-- Listed records follows --

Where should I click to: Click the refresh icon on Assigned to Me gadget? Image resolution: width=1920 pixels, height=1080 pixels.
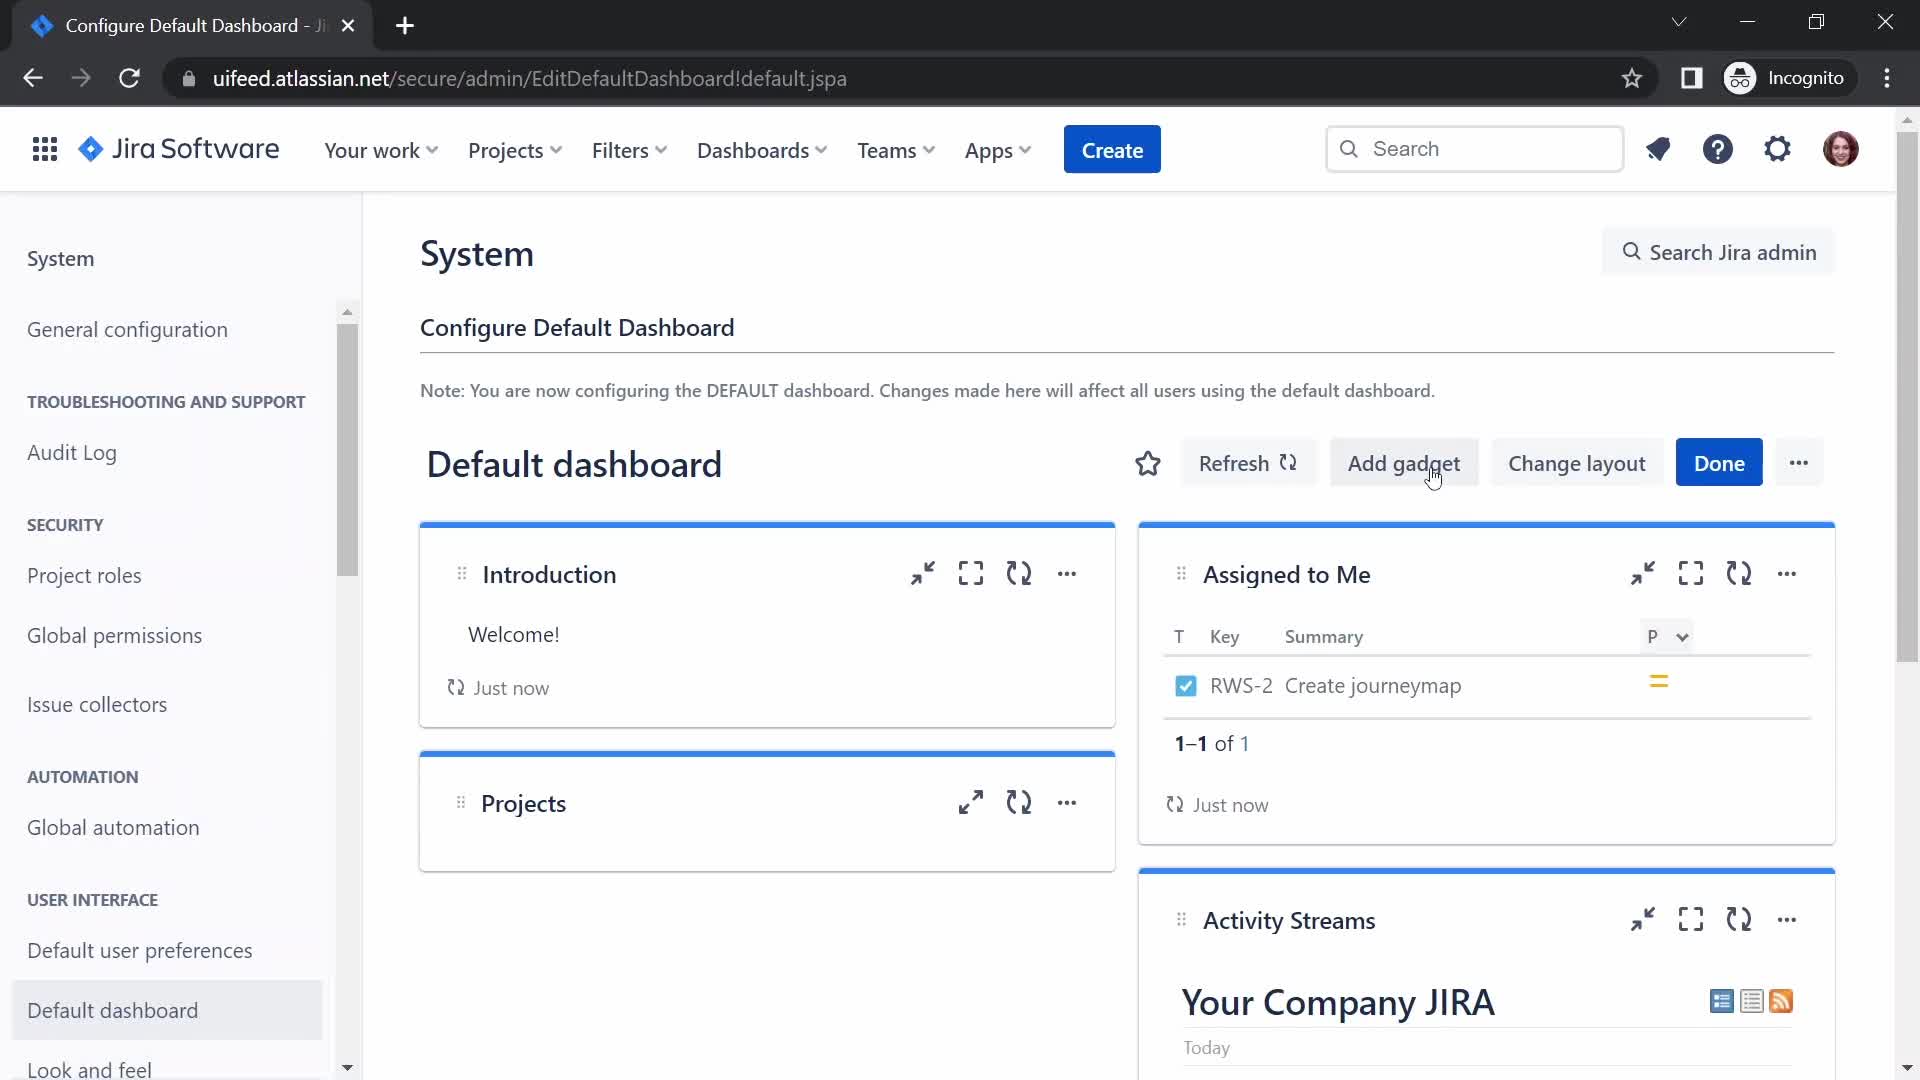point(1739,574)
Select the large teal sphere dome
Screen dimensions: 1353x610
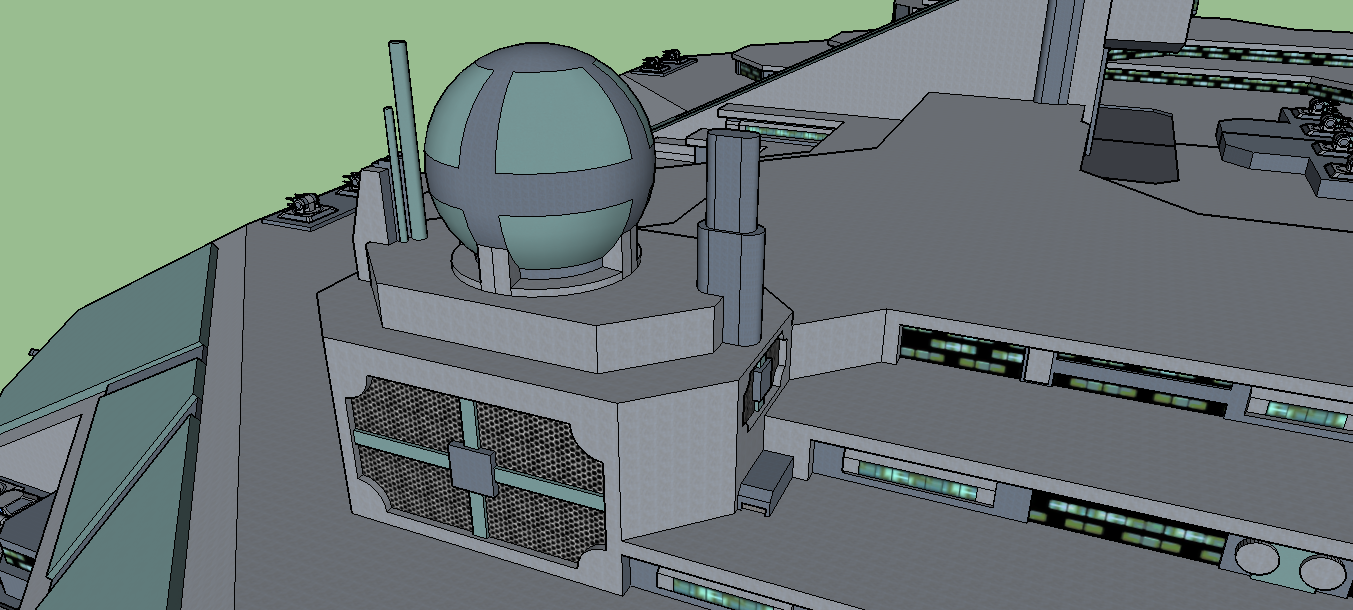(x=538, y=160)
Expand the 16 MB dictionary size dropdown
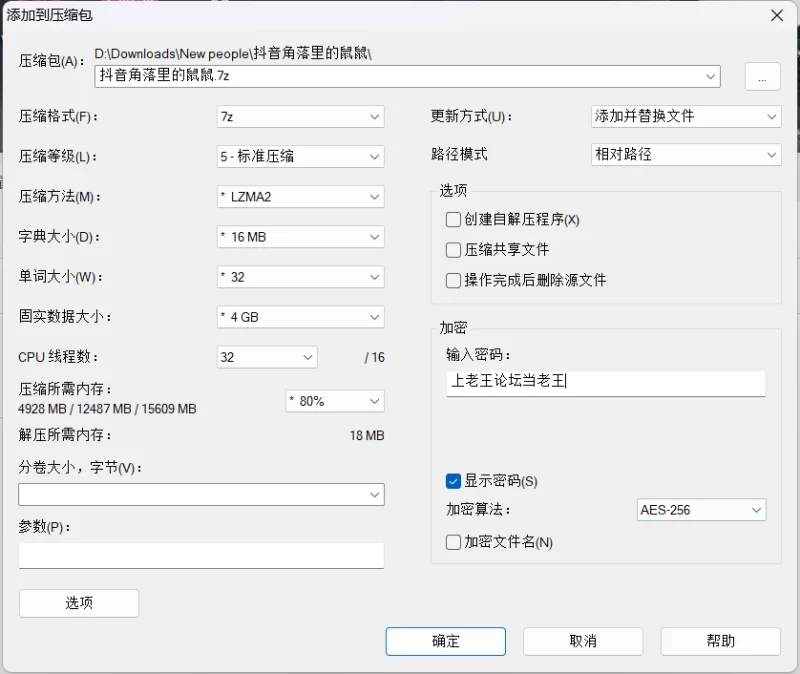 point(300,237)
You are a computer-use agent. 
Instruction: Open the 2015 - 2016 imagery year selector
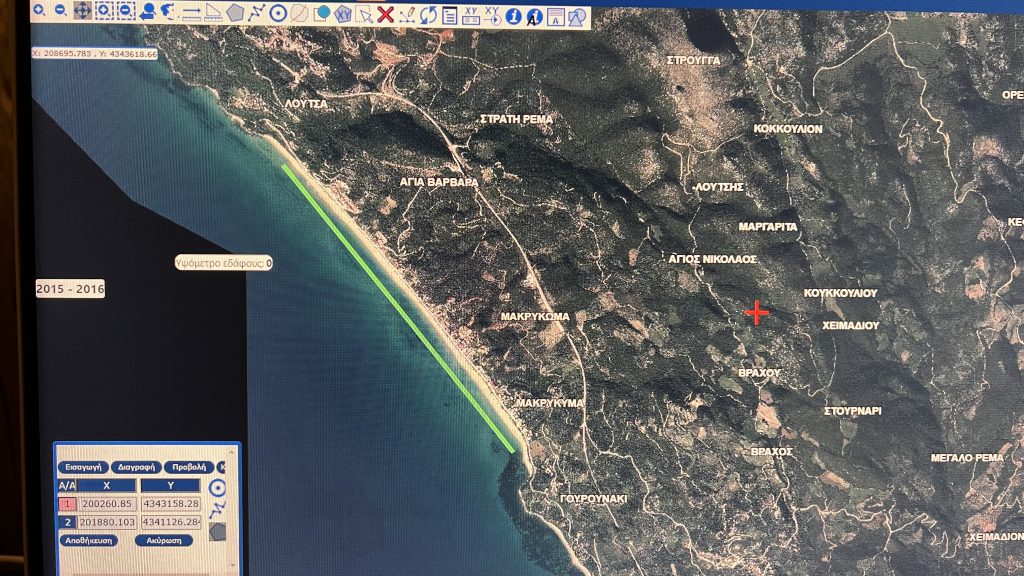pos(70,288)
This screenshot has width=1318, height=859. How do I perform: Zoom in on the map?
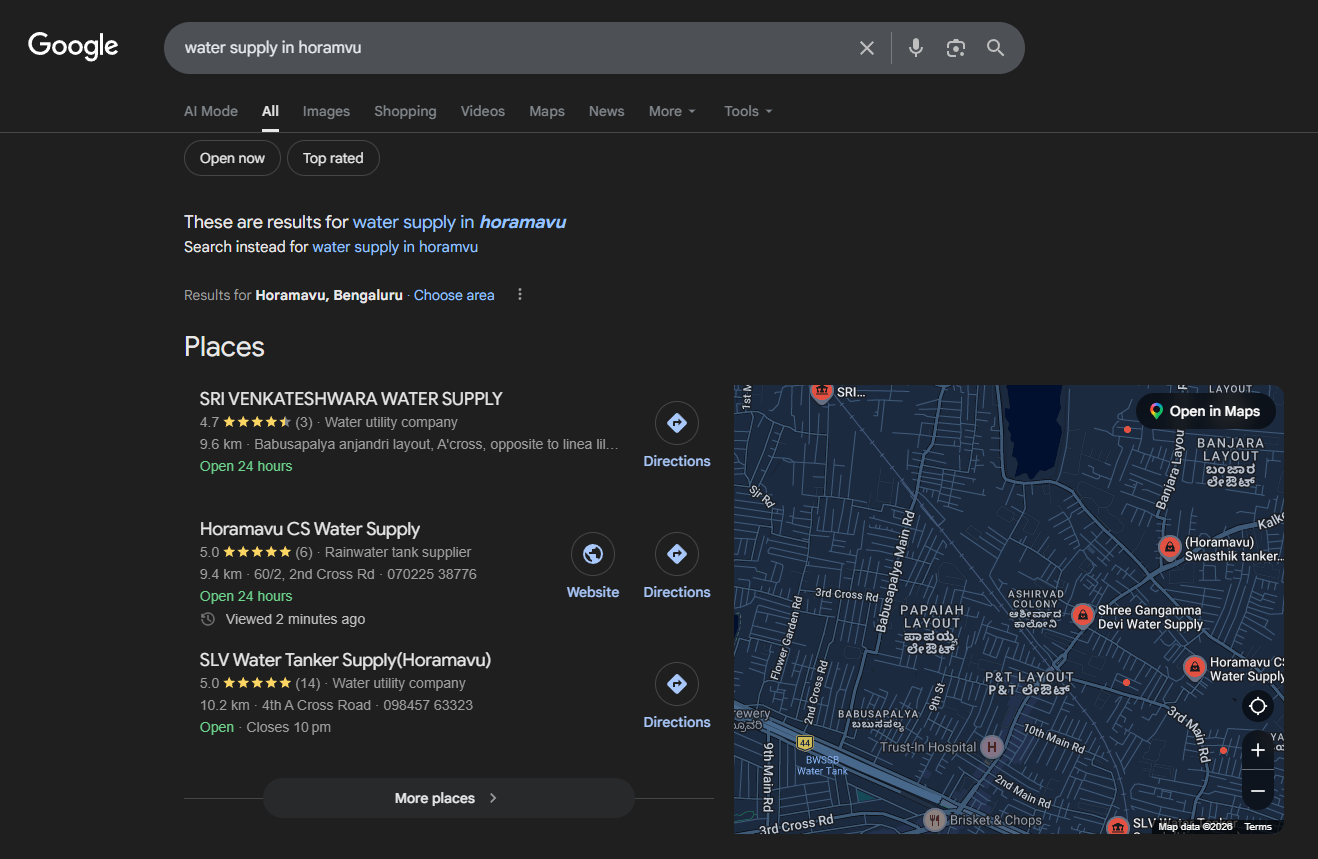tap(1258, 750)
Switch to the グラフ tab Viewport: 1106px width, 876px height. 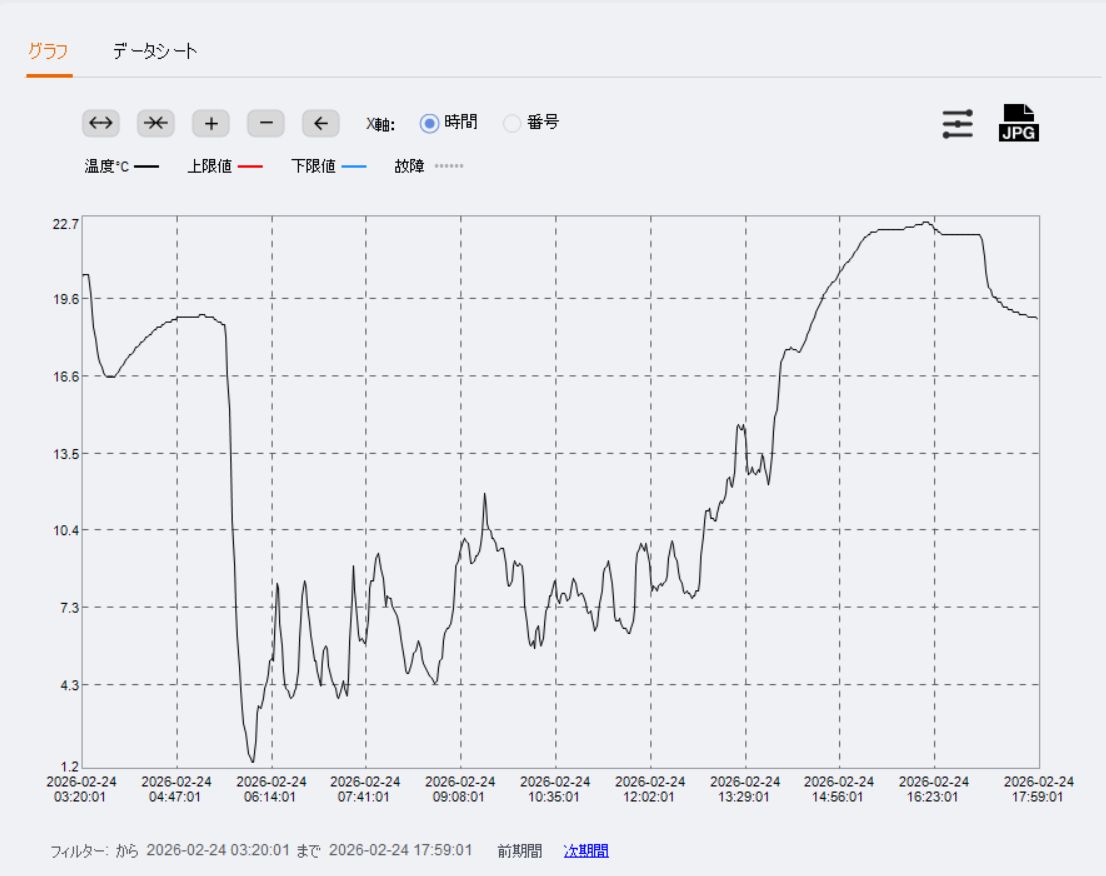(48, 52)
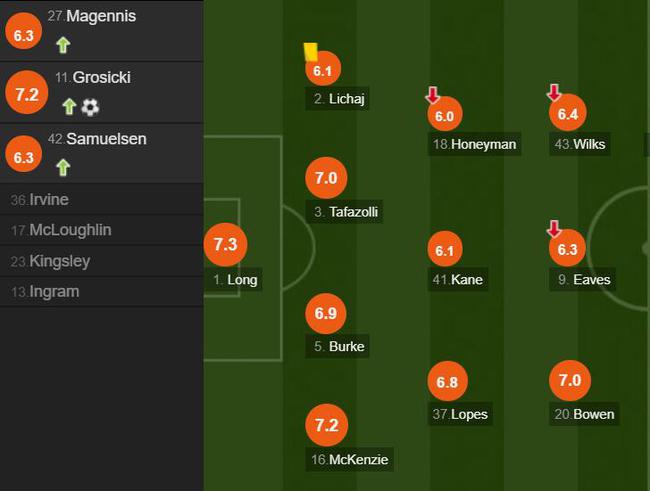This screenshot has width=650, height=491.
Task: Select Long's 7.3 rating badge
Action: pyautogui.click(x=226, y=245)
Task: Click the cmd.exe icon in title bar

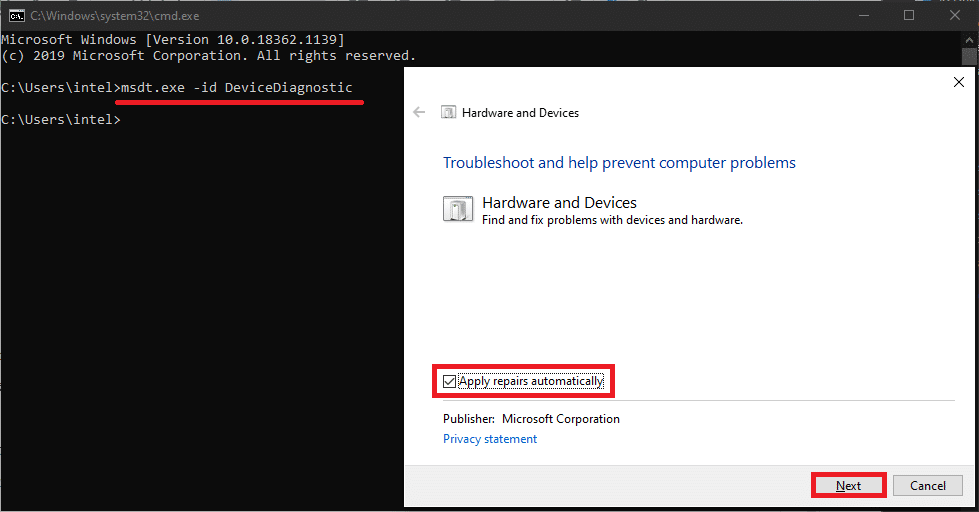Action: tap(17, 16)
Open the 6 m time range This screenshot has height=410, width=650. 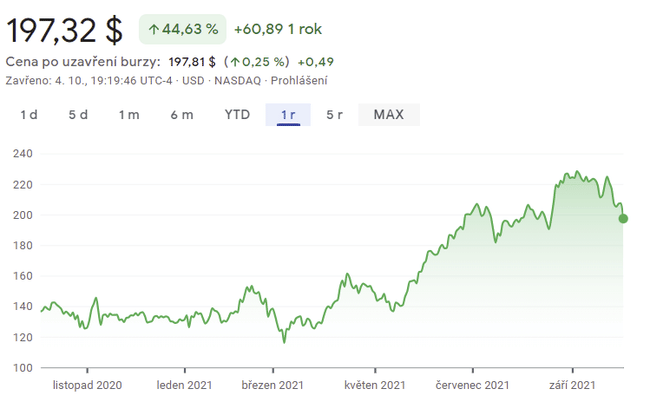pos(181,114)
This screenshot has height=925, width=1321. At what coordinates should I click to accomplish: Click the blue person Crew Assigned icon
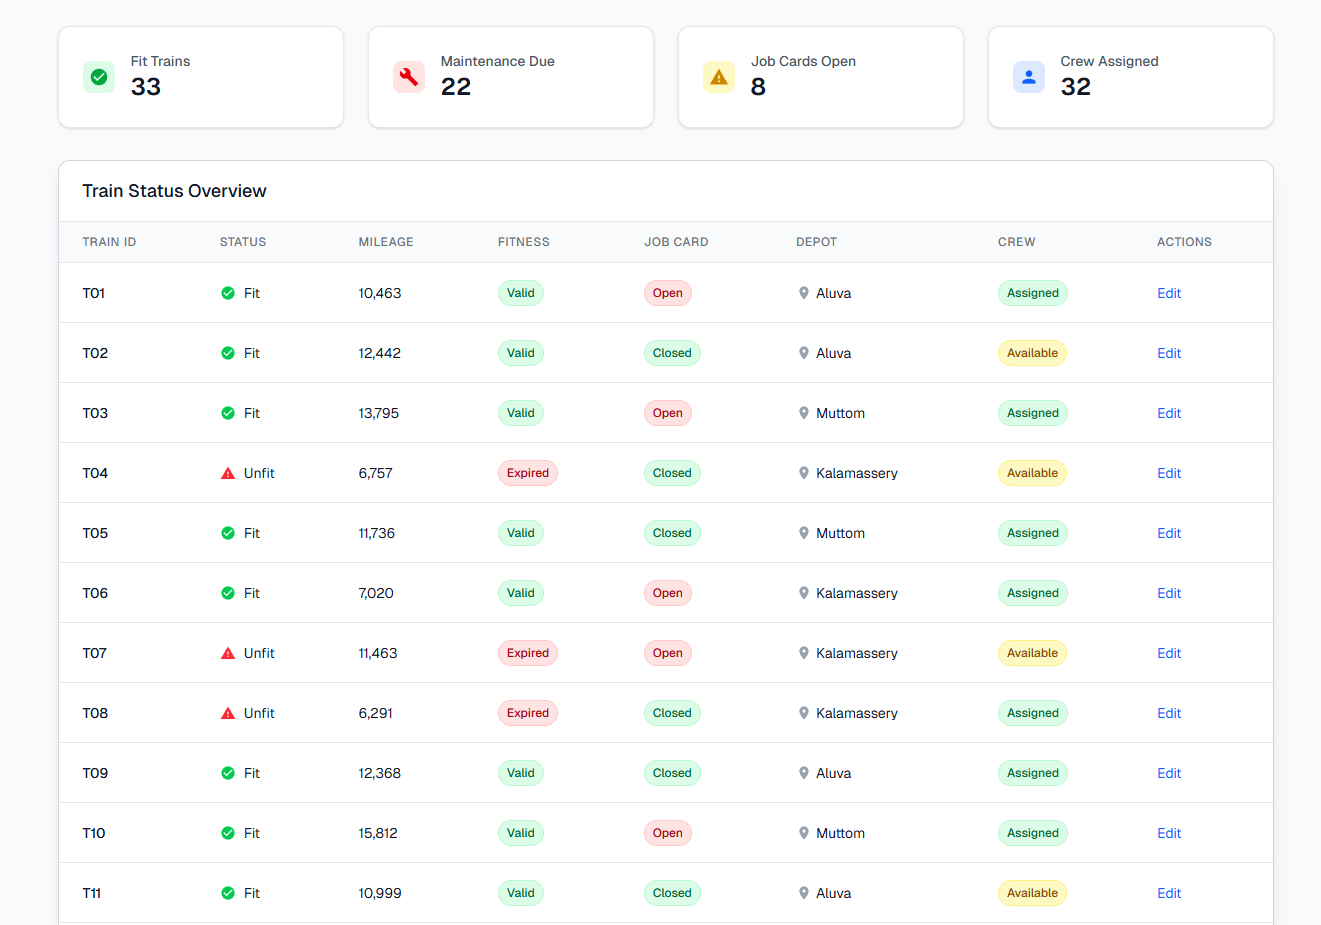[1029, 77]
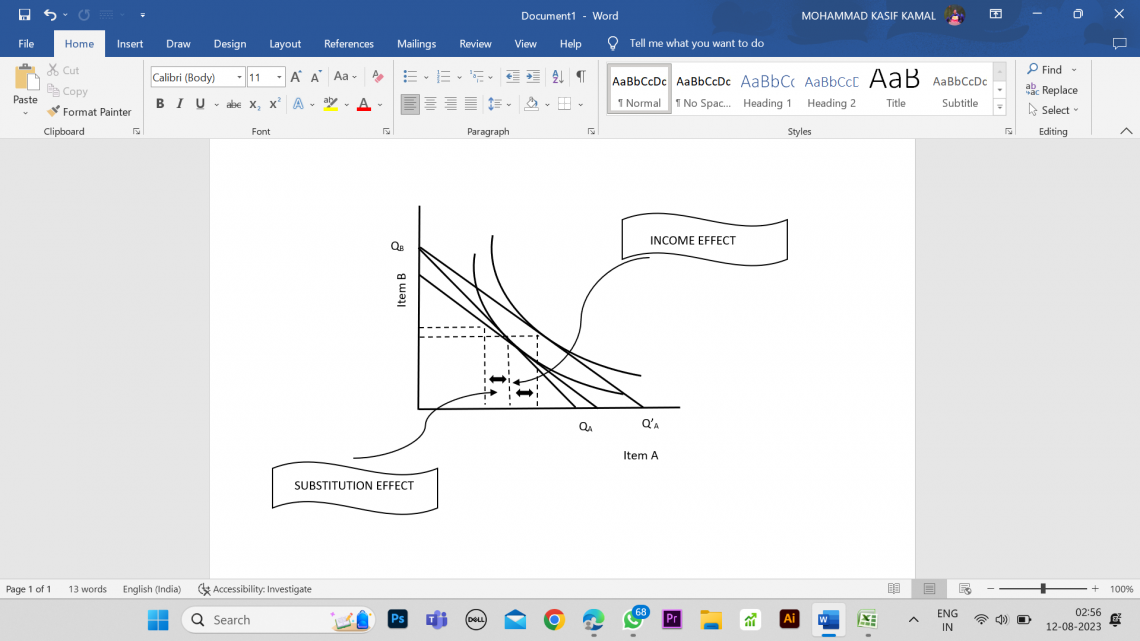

-- Listed records concluded --

Before answering, please find the line containing "This screenshot has height=925, width=1321." above, then copy exactly from it through the last line of the entries, both included, without pictures.

Response area:
This screenshot has height=925, width=1321. At what coordinates should I click to accomplish: Click the blue person Crew Assigned icon
[1029, 77]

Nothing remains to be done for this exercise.